New Zealand Prime Minister Jacinda Ardern said on Monday that lawmakers will be asked to vote on lowering the voting age from 18 to 16 following a top-level court decision.
The country's Supreme Court ruled on Monday that not allowing 16 and 17-year-olds to vote amounted to discrimination, in line with New Zealand's Bill of Rights.
Ardern said that she supported the move, but campaigners admit that it will be difficult to get the 75% support needed from lawmakers to pass the legislation.
The court's ruling means that parliament must discuss the issue, but it does not oblige parliament to change the voting age.
Youth campaigners welcome court decision
"I personally support a decrease in the voting age but it is not a matter simply for me or even the government,'' the prime minister said. "Any change in electoral law of this nature requires 75% of parliamentarians' support.''
Campaigners welcomed the decision, with co-director of Make It 16 campaign, Sanat Singh, calling it "a huge day."
"This is historic not only for our campaign, but for the country," the 18-year-old said, pointing to an array of issues such as climate change that have an existential impact on young people.
"That's why I think it's really important to get all hands on deck to make sure we can have a stronger future," he said.
"The government and parliament cannot ignore such a clear legal and moral message.

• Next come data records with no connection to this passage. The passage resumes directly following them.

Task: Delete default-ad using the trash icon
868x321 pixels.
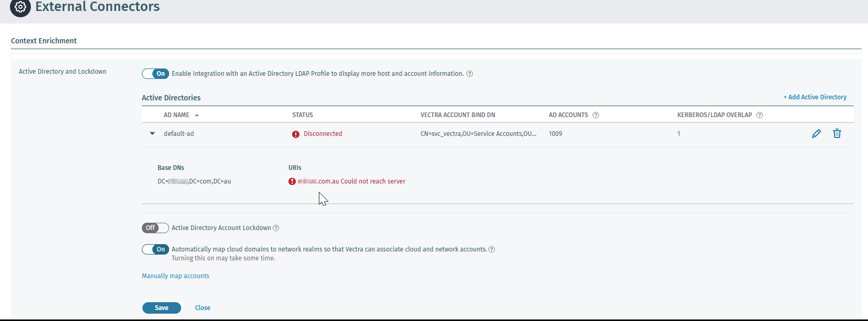Action: pyautogui.click(x=837, y=134)
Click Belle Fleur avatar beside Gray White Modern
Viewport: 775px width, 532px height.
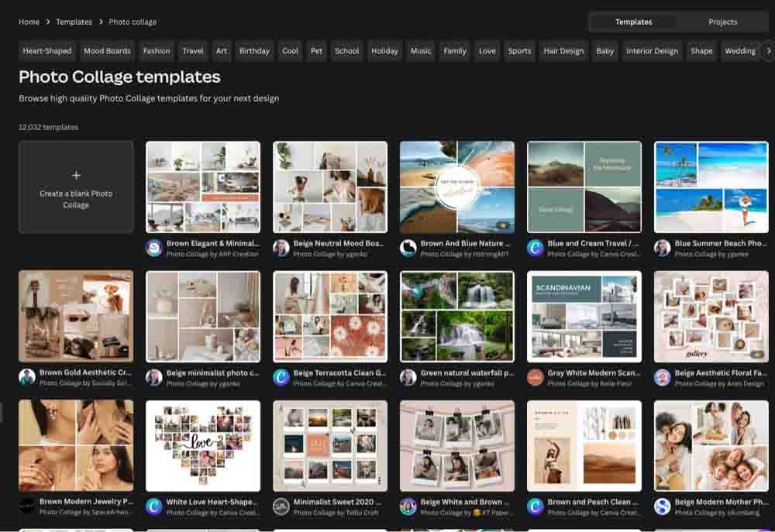click(536, 377)
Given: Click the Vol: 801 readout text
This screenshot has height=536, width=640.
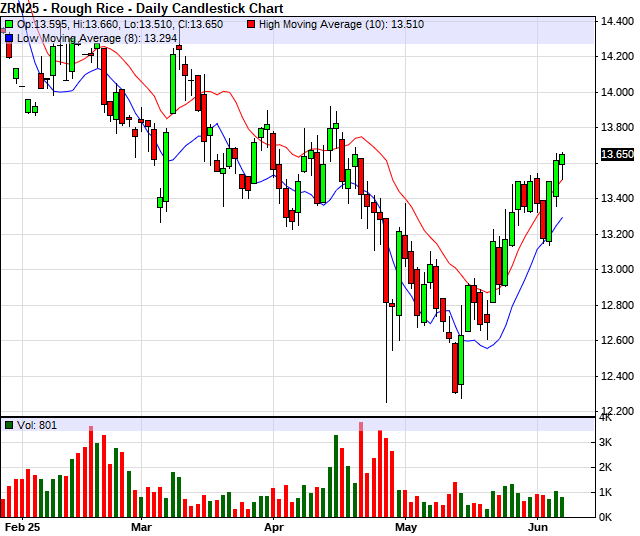Looking at the screenshot, I should coord(37,425).
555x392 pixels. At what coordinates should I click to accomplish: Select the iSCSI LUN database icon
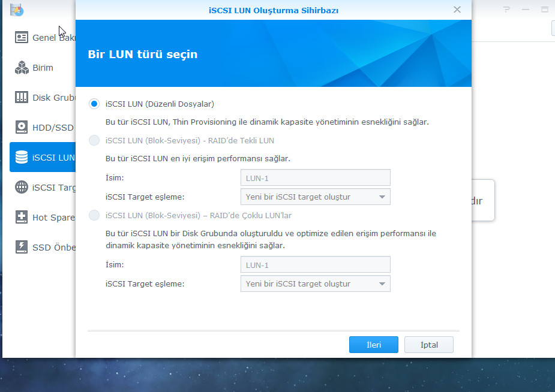point(22,157)
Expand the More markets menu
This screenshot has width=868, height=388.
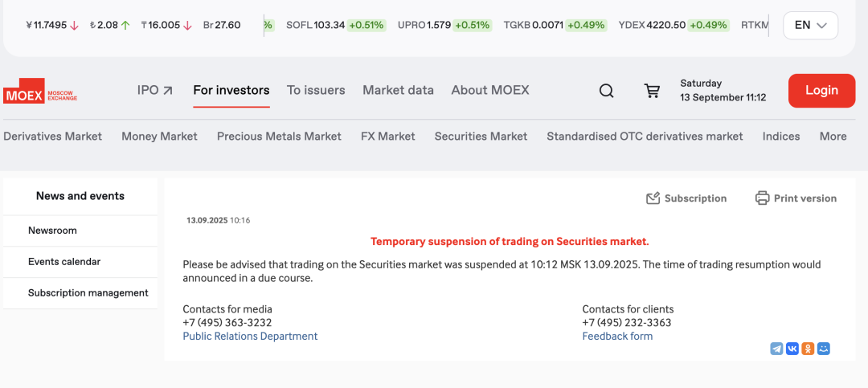[833, 137]
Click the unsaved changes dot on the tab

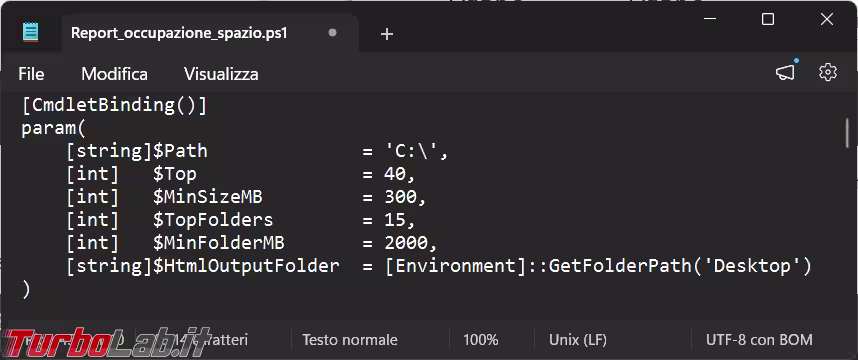click(x=332, y=33)
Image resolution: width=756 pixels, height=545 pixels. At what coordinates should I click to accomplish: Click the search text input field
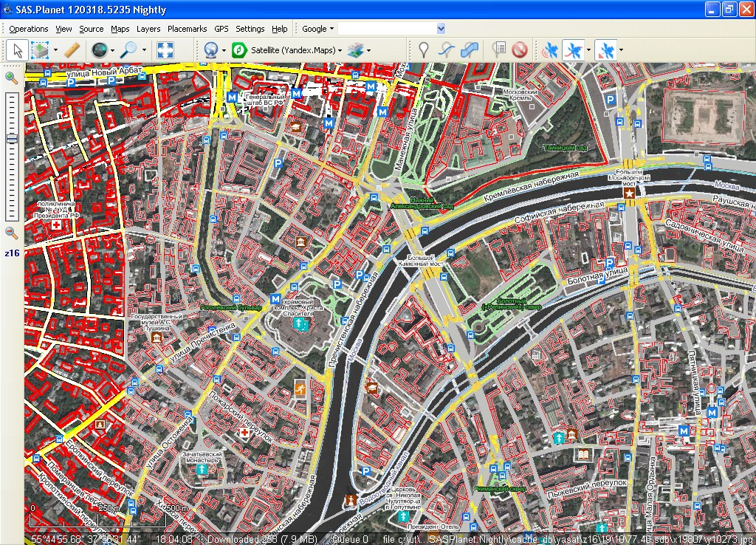click(x=387, y=29)
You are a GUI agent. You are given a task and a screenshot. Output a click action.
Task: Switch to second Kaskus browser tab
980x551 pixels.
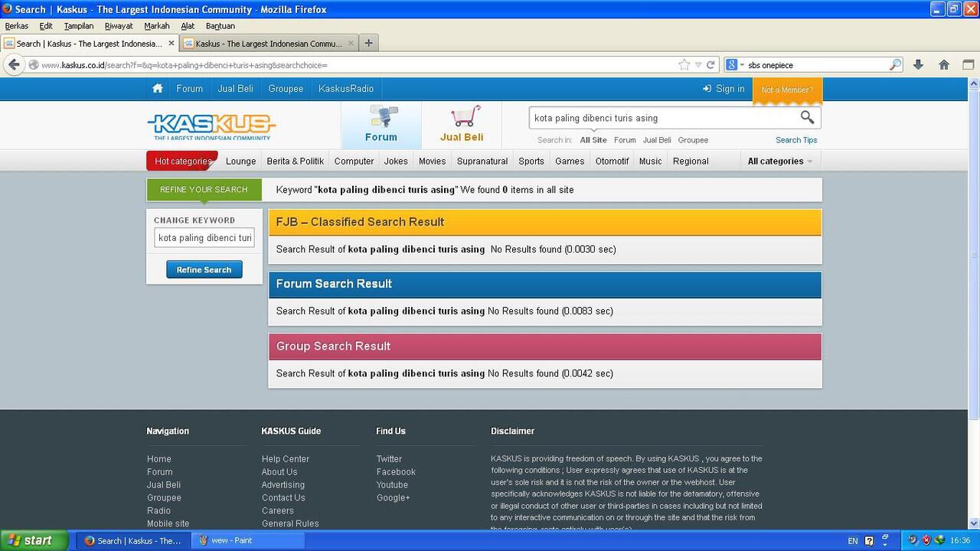tap(269, 44)
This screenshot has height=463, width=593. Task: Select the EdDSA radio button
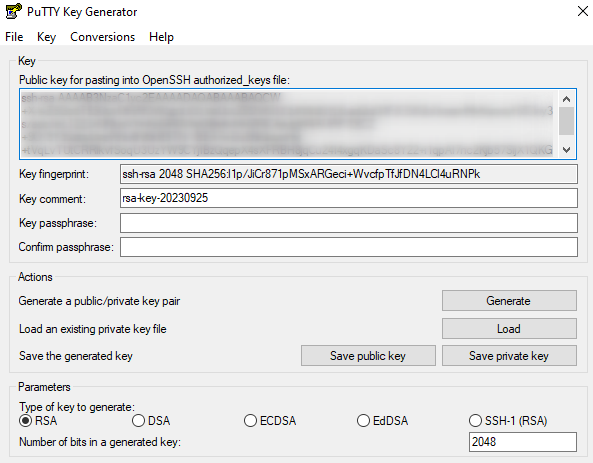coord(363,421)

They must let us vote," the campaign's other co-director Caeden Tipler added.
Protection against discrimination in New Zealand begins at 16 which ultimately led the Supreme Court to side with campaigners who argued that since 16-year-olds can drive and pay taxes, they should also be able to vote.
Several other countries, such as Austria, Brazil and Cuba, already allow voting from the age of 16, while other countries are debating lowering their voting age.

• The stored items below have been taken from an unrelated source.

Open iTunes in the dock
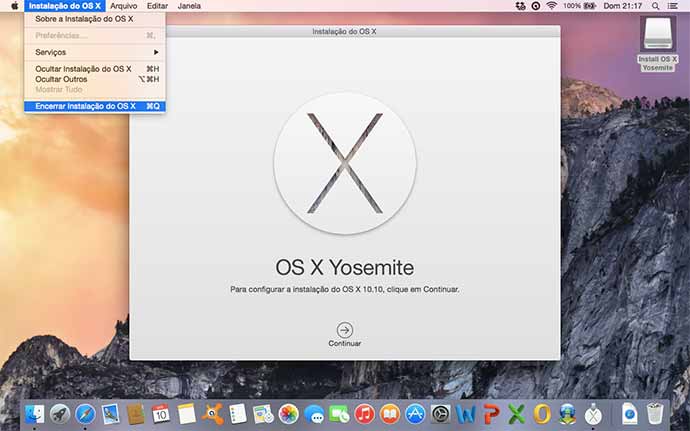This screenshot has height=431, width=690. [364, 413]
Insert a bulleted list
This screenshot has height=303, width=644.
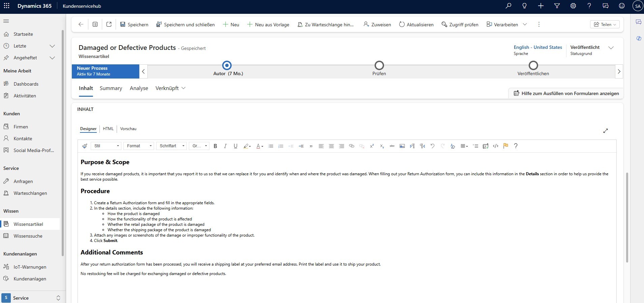click(x=270, y=146)
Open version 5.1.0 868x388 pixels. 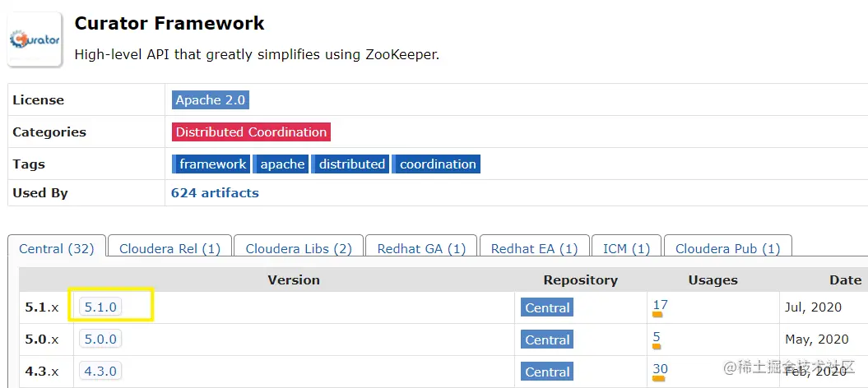click(x=101, y=307)
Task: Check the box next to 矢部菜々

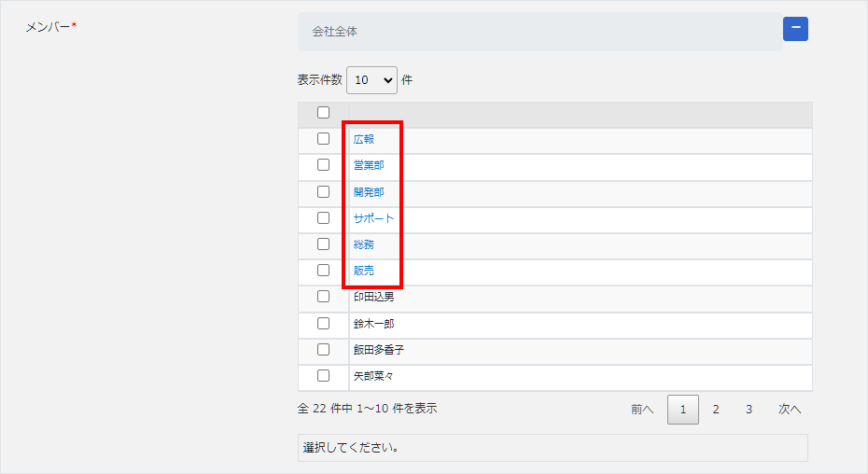Action: [x=323, y=376]
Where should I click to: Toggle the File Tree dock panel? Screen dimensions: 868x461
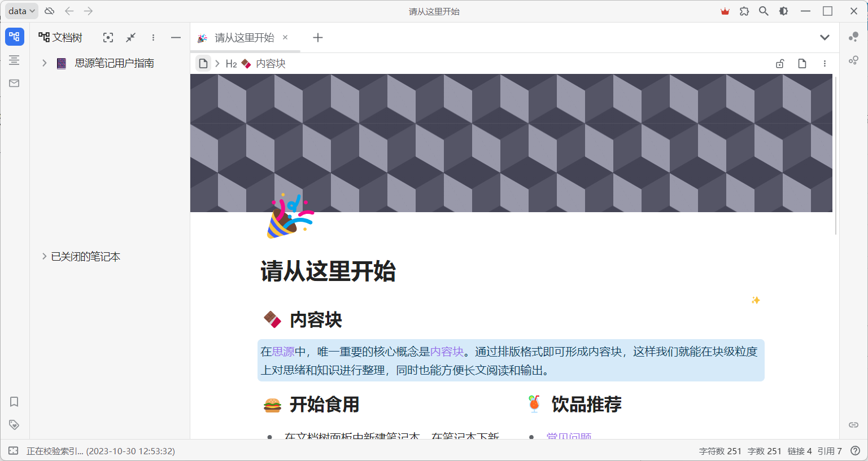pyautogui.click(x=15, y=37)
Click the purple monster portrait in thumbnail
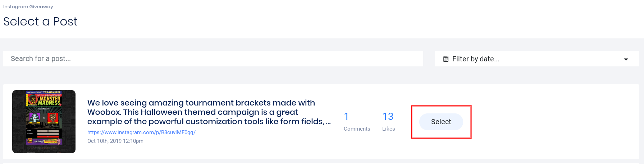Viewport: 644px width, 164px height. 35,117
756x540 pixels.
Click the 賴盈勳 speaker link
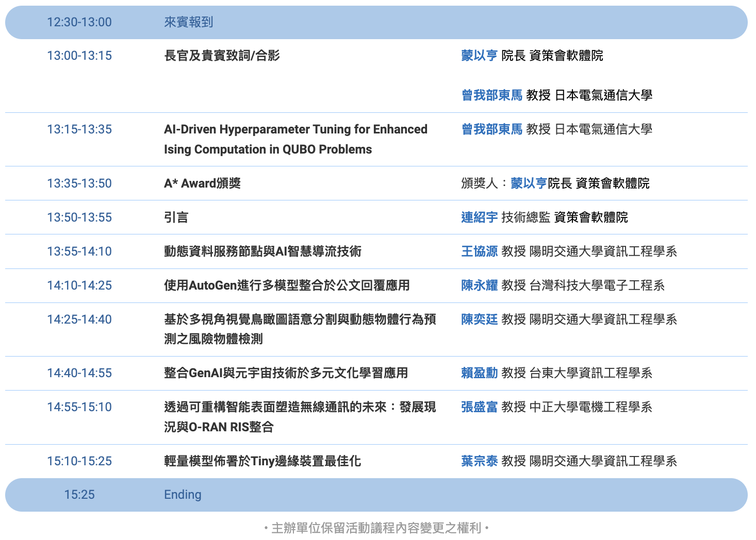[x=479, y=373]
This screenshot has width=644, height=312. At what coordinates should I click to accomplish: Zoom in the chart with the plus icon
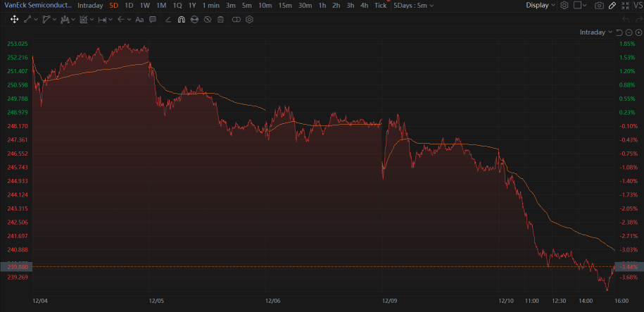[638, 32]
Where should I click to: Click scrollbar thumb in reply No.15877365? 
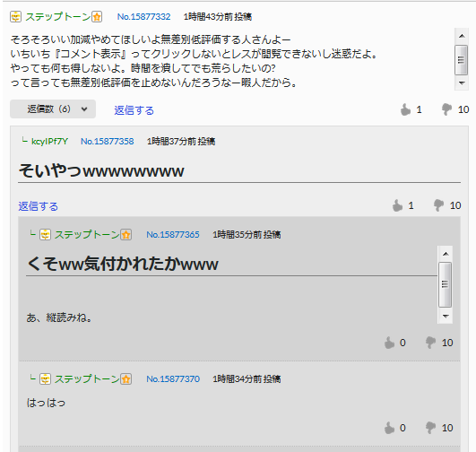pos(445,284)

While New Zealand's two main conservative opposition parties will likely block the legislation after opposition leader Christopher Luxon said such a move is "not something we support," campaigners hope the country can at least take the first step.
Singh suggested lowering the voting age for council elections to 16 as this would only require a simple majority rather than a supermajority.
He also believes that support for lowering the voting age in general elections will continue to grow over the next few years.